**ENTRIES SHOWN**

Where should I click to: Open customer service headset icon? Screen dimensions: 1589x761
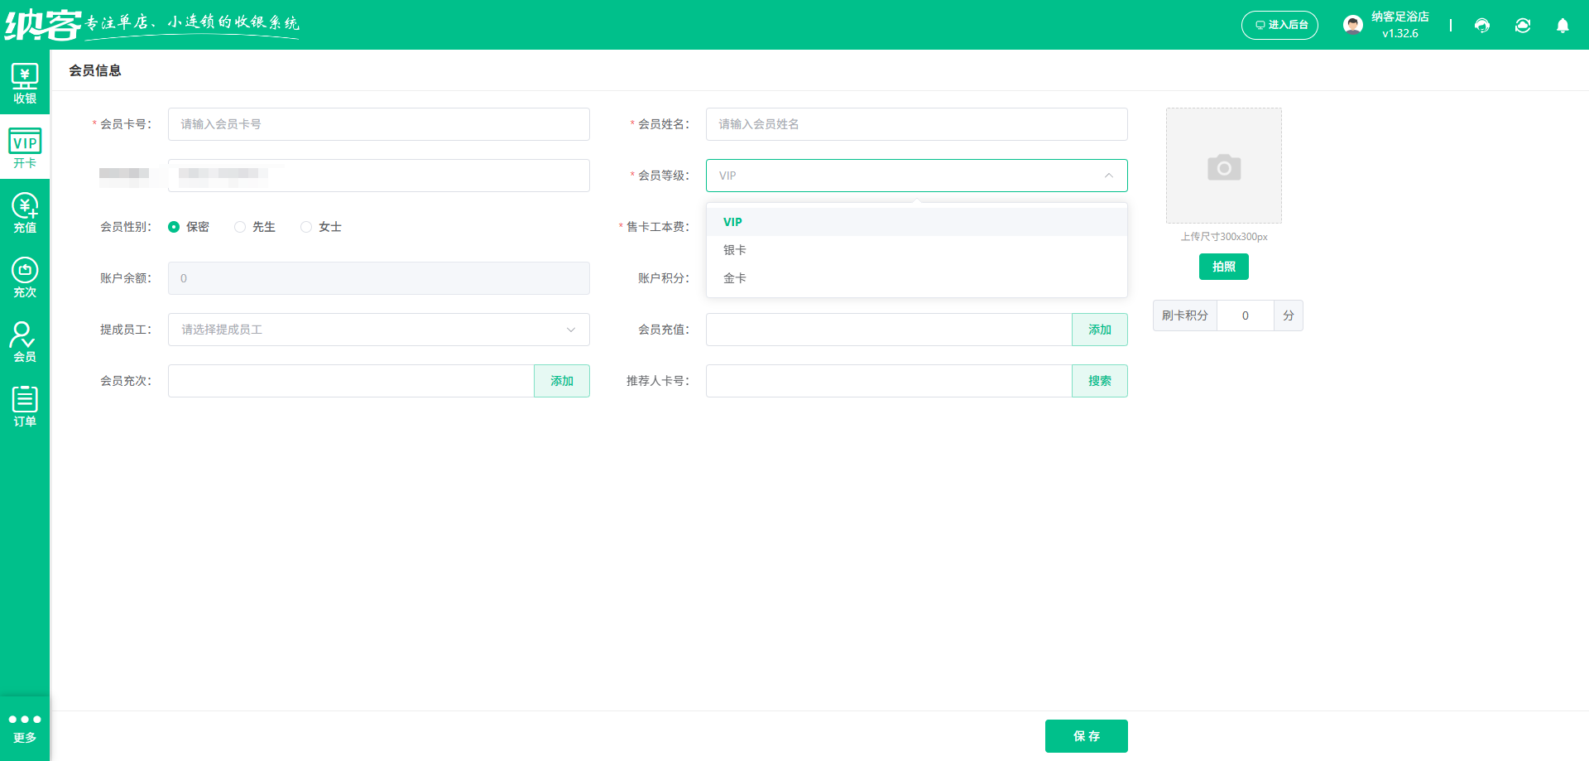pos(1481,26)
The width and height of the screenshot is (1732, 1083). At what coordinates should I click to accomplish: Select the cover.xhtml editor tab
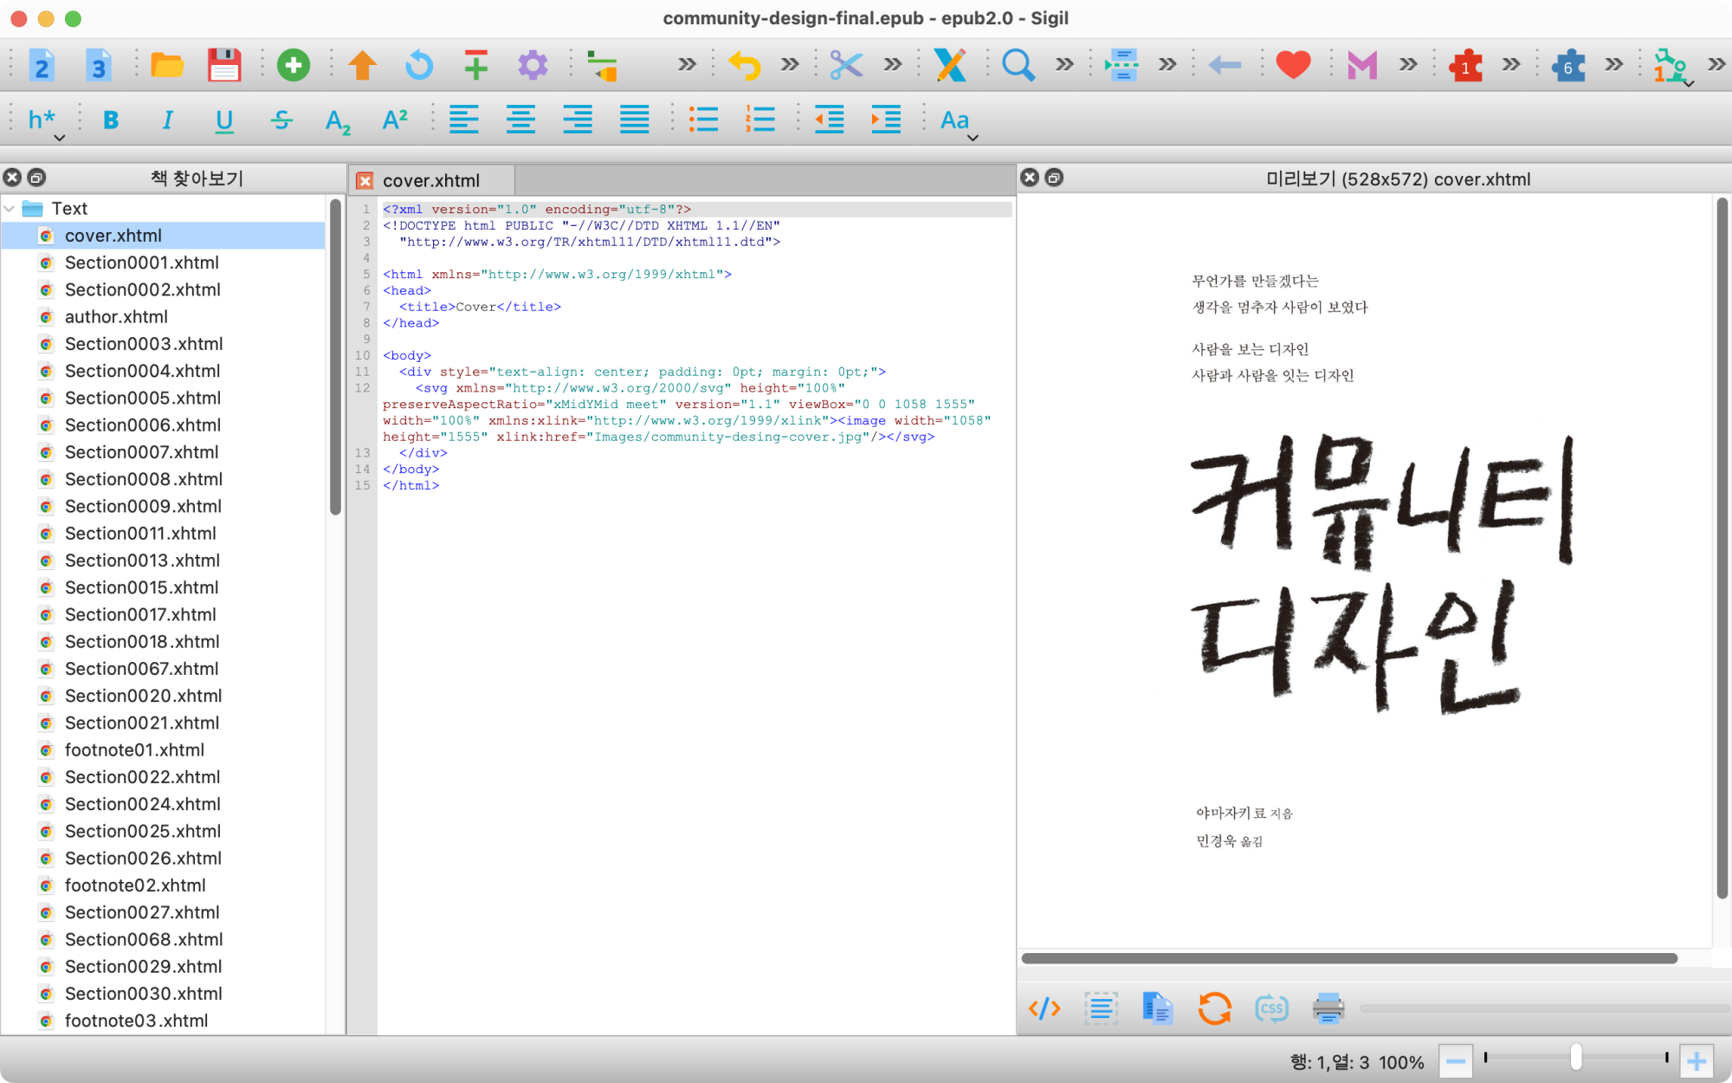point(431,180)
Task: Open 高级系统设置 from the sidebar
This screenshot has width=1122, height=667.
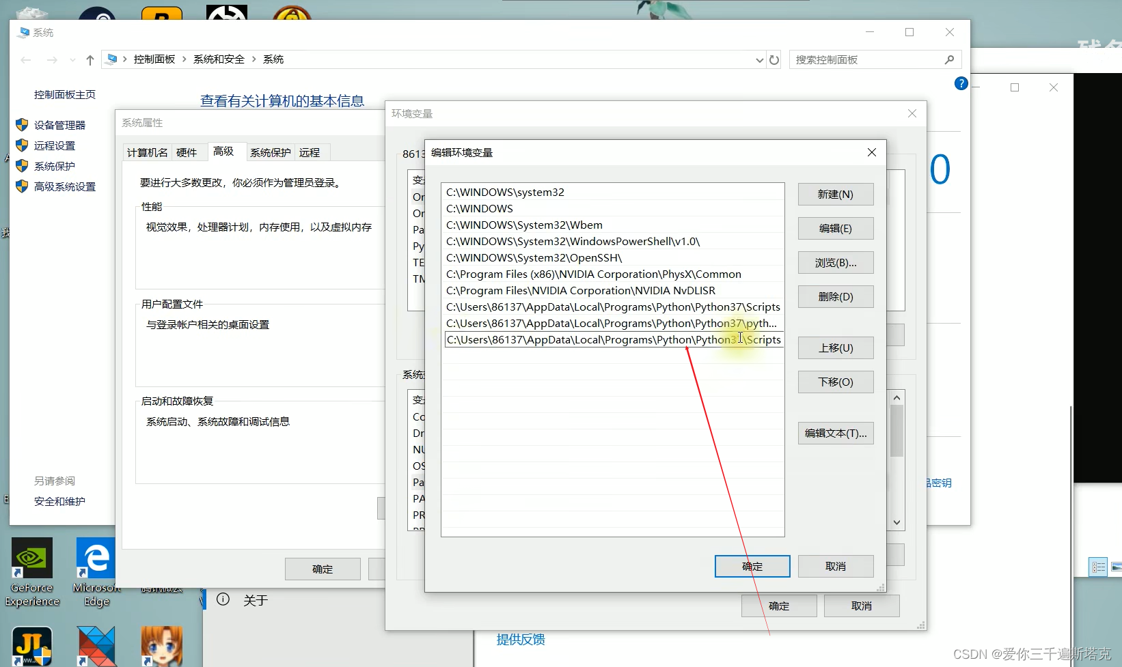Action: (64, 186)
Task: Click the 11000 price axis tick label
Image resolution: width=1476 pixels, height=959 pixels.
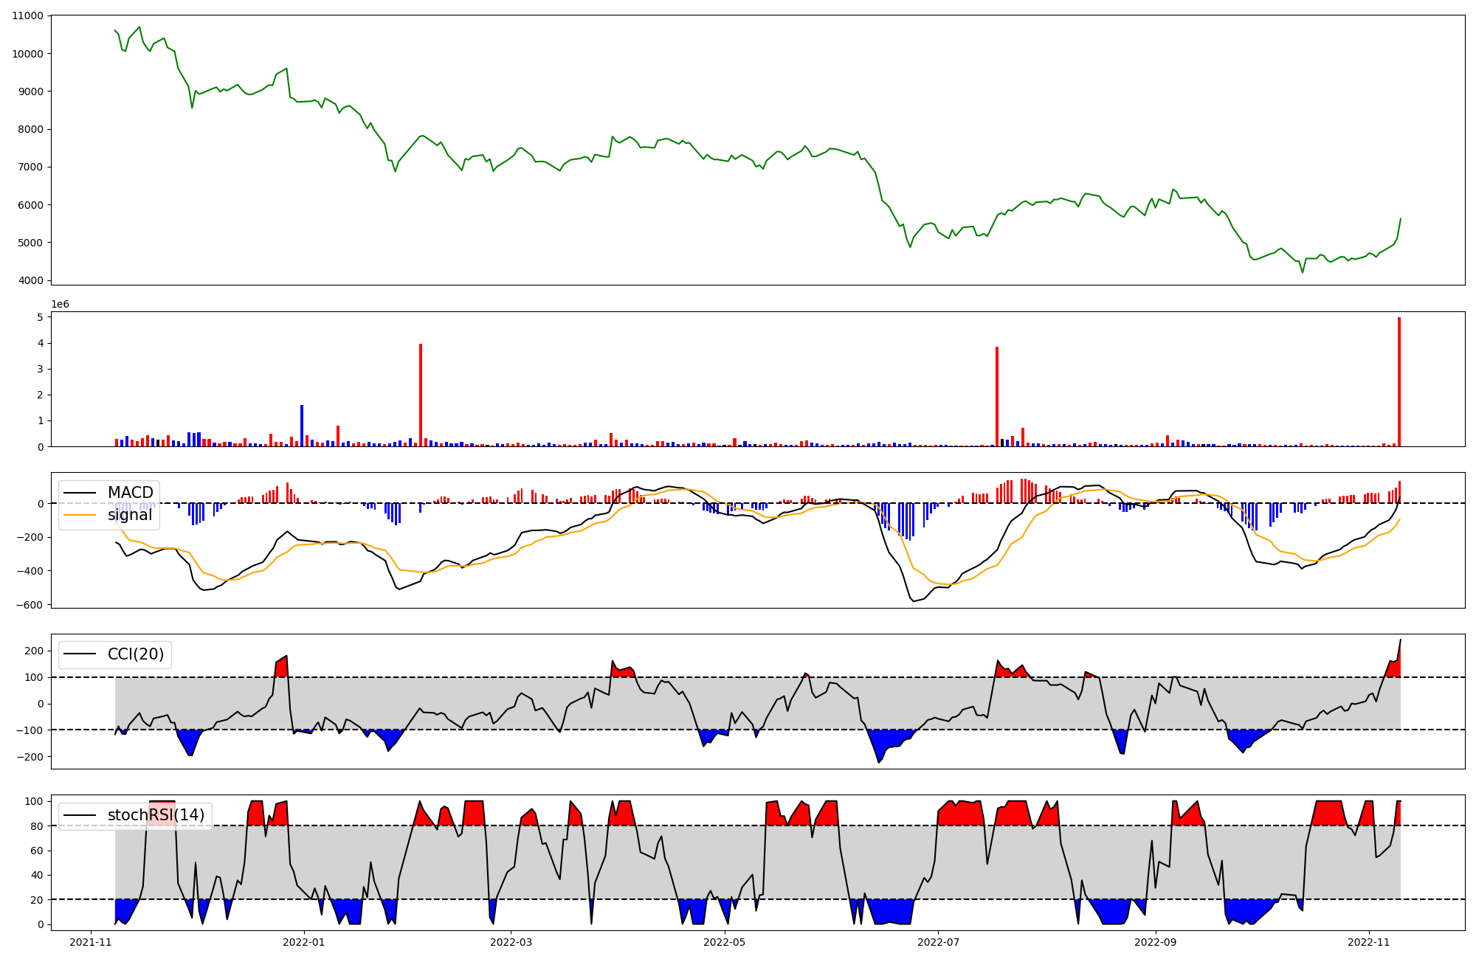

**WORK INSTRUCTIONS**
Copy out all of the data word for word. Do not carry over any picture.

**RESPONSE AREA**
Where should I click to: Open customer service headset icon? Screen dimensions: 1589x761
pos(1481,26)
The width and height of the screenshot is (1732, 1083). At what coordinates should I click to accomplish: Select the cover.xhtml editor tab
point(431,180)
Task: Open 高级系统设置 from the sidebar
This screenshot has width=1122, height=667.
Action: (64, 186)
Task: Click the 11000 price axis tick label
Image resolution: width=1476 pixels, height=959 pixels.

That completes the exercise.